TASK REQUIREMENTS:
Lines from the one containing "This screenshot has height=376, width=900." through the final line of the entries below: reproduce them exactly, all of them and only them.
-- RECORDS SUPPLIED follows --
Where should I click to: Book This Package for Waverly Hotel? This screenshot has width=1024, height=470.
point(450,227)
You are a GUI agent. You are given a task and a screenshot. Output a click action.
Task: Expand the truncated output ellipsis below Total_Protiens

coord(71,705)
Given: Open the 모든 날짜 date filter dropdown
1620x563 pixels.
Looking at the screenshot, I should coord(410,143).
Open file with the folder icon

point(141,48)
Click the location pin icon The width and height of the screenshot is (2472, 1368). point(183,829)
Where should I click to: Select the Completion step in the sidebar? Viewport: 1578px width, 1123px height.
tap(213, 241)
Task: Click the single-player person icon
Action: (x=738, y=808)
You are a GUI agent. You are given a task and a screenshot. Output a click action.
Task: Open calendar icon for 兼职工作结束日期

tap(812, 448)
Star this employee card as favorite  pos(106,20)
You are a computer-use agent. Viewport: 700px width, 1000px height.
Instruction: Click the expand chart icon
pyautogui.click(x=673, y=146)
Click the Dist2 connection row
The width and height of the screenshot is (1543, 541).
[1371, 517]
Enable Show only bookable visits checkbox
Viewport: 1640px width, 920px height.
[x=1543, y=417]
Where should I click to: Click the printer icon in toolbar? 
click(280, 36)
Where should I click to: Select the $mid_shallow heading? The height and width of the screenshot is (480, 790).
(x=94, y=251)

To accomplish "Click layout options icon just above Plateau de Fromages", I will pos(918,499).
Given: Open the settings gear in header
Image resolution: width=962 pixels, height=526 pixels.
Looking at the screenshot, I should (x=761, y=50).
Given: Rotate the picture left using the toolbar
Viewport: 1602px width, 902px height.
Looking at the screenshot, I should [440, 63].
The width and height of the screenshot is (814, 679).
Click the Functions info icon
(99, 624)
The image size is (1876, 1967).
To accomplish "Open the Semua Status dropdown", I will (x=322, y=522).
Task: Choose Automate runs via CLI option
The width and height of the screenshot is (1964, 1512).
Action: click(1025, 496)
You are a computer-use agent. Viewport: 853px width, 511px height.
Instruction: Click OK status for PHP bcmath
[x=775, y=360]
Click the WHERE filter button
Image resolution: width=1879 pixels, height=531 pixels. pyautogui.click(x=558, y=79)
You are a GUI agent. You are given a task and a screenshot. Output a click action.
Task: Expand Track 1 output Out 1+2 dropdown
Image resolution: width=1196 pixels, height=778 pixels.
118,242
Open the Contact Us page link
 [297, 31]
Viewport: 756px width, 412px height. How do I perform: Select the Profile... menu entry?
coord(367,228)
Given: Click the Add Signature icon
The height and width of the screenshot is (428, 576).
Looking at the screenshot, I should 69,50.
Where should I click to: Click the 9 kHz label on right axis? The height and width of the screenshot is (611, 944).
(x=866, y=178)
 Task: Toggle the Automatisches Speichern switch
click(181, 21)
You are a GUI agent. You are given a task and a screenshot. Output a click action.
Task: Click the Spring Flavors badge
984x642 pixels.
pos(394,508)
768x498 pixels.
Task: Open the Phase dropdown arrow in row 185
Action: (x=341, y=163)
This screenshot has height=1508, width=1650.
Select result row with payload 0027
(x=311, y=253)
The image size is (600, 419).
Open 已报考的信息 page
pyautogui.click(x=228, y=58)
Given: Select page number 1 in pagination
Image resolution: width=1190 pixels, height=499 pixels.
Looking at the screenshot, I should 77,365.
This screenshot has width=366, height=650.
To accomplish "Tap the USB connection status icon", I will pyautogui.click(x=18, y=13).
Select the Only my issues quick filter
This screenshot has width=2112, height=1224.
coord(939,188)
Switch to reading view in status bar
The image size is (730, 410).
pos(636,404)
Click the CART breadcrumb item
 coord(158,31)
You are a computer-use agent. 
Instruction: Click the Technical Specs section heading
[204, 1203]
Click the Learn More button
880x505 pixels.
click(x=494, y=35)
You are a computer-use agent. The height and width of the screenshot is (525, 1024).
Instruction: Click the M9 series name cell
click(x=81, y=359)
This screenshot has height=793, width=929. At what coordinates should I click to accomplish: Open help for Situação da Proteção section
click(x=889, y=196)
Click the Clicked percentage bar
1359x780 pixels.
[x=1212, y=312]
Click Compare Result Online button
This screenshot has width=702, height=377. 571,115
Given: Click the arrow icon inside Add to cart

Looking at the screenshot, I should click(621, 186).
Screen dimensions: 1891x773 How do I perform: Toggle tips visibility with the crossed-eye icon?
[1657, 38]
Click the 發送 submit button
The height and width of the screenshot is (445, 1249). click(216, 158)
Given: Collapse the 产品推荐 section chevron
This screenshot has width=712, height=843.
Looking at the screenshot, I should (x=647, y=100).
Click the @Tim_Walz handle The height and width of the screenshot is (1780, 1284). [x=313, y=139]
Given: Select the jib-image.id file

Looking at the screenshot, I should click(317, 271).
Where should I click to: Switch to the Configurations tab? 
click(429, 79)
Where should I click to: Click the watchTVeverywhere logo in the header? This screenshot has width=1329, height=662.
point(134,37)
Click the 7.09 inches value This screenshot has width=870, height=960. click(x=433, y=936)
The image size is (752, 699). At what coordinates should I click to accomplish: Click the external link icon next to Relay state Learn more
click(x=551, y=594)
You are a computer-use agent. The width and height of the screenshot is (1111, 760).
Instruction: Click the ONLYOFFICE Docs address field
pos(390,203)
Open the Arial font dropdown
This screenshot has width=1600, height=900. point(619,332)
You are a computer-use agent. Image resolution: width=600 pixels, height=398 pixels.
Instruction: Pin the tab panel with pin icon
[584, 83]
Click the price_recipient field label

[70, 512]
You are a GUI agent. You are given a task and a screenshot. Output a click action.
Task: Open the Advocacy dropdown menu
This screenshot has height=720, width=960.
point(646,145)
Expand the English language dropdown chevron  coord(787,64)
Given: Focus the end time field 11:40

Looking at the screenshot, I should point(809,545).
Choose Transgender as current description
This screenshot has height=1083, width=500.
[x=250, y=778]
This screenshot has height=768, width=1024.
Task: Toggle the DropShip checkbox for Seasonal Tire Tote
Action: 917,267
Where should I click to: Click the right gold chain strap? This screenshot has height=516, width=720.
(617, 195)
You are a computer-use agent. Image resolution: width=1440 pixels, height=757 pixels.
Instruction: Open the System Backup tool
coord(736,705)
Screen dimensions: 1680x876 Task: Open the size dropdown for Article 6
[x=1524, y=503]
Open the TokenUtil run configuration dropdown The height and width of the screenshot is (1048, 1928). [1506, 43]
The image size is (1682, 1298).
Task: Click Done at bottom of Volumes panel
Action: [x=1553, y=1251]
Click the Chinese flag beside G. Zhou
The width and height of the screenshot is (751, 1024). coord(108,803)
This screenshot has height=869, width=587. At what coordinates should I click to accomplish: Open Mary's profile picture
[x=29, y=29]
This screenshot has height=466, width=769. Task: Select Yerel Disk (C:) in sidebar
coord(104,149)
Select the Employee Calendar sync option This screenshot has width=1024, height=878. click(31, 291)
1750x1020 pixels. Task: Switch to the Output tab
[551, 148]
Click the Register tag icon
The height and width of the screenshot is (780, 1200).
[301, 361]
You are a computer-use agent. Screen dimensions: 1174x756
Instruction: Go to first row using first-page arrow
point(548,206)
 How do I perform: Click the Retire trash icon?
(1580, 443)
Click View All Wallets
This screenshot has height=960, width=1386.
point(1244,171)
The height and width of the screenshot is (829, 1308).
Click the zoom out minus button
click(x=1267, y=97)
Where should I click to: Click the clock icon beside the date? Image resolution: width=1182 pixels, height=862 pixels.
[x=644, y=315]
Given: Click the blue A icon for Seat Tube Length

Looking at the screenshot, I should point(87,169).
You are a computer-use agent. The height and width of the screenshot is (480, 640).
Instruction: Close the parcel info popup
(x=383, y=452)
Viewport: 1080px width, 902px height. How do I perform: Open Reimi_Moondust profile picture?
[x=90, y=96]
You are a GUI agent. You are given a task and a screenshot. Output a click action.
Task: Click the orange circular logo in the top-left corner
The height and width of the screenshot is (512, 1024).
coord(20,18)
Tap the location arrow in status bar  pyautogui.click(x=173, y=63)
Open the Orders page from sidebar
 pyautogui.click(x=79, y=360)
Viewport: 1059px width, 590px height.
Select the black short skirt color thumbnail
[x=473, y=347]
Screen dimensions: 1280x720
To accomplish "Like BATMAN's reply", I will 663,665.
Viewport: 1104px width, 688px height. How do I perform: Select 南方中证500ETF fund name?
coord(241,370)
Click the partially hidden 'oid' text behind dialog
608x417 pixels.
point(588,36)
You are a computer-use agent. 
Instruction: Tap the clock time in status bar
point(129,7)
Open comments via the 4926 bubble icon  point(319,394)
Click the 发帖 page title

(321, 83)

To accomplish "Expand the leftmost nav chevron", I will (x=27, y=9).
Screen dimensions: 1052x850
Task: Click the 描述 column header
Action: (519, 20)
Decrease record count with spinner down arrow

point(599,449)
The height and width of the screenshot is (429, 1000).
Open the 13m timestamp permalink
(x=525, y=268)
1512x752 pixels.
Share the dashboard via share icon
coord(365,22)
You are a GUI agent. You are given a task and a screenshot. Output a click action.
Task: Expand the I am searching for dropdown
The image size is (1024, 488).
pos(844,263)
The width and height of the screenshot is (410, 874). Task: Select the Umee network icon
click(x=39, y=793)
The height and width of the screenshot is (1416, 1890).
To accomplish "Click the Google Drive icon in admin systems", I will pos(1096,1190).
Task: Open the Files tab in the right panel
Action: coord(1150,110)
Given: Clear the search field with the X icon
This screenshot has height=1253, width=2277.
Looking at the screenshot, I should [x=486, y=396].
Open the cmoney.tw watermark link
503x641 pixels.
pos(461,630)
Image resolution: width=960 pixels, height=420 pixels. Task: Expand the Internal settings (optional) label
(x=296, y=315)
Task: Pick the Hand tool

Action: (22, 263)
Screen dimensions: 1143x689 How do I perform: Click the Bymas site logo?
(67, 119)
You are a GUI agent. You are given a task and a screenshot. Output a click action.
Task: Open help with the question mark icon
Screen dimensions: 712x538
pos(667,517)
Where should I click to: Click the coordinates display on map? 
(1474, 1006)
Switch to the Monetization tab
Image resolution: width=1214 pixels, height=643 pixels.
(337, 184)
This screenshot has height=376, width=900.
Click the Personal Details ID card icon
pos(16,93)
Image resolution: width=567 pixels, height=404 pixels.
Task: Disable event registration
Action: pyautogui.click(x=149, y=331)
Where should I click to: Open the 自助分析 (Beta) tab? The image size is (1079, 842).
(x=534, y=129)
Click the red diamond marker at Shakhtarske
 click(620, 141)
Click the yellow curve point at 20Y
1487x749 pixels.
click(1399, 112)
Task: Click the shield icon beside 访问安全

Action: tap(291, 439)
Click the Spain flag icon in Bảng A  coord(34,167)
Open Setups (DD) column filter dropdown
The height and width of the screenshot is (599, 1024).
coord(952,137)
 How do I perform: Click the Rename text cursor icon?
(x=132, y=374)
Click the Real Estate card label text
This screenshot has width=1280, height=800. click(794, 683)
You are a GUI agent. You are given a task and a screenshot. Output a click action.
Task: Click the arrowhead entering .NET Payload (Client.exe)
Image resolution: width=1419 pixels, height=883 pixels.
-- RECORDS SUPPLIED concluded --
EXERCISE SOLUTION:
This screenshot has height=376, width=900.
Click the Personal Details ID card icon
pos(16,93)
Image resolution: width=567 pixels, height=404 pixels.
Task: Disable event registration
Action: pyautogui.click(x=149, y=331)
Where should I click to: Open the 自助分析 (Beta) tab? The image size is (1079, 842).
(x=534, y=129)
Click the red diamond marker at Shakhtarske
 click(620, 141)
Click the yellow curve point at 20Y
1487x749 pixels.
click(1399, 112)
Task: Click the shield icon beside 访问安全

Action: tap(291, 439)
Click the Spain flag icon in Bảng A  coord(34,167)
Open Setups (DD) column filter dropdown
The height and width of the screenshot is (599, 1024).
coord(952,137)
 How do I perform: Click the Rename text cursor icon?
(x=132, y=374)
Click the Real Estate card label text
This screenshot has width=1280, height=800. click(794, 683)
You are a GUI agent. You are given a task and a screenshot. Output a click action.
Task: Click the arrowhead entering .NET Payload (Client.exe)
Image resolution: width=1419 pixels, height=883 pixels.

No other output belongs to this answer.